Sir William Pynsent, 2nd Baronet


Sir William Pynsent, 2nd Baronet was a British landowner and politician who sat in the House of Commons from 1715 to 1722. He is commemorated by a tall monument at Curry Rivel, Somerset erected by William Pitt the Elder, to whom he left his entire fortune.
Pynsent was the eldest son of Sir William Pynsent, 1st Baronet MP of Urchfont, Wiltshire, and his wife Patience Bond, daughter of John Bond, alderman of London. He married Mary Star, widow of Edmund Star of New Court, and daughter of Thomas Jennings of Burton, Somerset. He succeeded his father in the baronetcy on the death of his father in 1719.

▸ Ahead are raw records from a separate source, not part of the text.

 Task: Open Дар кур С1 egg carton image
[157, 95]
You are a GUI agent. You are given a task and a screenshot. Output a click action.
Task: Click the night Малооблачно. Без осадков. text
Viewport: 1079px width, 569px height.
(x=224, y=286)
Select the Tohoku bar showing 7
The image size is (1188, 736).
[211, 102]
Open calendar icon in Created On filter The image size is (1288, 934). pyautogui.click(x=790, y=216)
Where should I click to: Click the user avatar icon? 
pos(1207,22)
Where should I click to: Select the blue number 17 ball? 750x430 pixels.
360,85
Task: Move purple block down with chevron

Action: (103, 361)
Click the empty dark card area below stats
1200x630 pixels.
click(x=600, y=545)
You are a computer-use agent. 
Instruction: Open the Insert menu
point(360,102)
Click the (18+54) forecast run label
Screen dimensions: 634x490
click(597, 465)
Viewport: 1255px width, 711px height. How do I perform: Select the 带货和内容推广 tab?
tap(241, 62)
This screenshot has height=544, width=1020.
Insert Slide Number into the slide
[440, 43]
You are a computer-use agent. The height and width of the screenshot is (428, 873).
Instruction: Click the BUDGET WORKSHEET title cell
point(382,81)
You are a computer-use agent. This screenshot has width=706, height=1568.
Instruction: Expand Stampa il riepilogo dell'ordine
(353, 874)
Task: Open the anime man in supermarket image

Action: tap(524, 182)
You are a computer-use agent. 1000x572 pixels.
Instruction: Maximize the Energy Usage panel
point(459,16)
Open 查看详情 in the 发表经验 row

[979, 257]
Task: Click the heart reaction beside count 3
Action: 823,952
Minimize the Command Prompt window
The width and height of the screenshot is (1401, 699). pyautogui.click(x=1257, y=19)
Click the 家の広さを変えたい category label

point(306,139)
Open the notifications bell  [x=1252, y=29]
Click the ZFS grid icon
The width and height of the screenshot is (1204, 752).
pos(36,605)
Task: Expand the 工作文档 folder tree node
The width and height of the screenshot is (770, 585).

Pynsent acquired an estate at Burton through his wife, and after the general election of 1715 was returned on petition as a Whig Member of Parliament for Taunton on 30 August 1715. He voted for the septennial bill and the repeal of the Occasional Conformity and Schism Acts. He did not vote on the peerage bill, and thereafter did not attend the House. It was said he would give up his seat as soon as the Government provided him with an office of profit. This did not happen and he remained an MP until the end of the Parliament. Although he never stood again, he carried on playing a part in politics as he had an interest in parliamentary seats in Somerset. He was High Sheriff of Somerset for the year 1741 to 1742.
Pynsent died on 8 January 1765, aged 85, outliving his son and three daughters who had died without issue. Horace Walpole wrote of him: "He was said to have had parts and humour, not many scruples, living to her death with his only daughter, in pretty notorious incest".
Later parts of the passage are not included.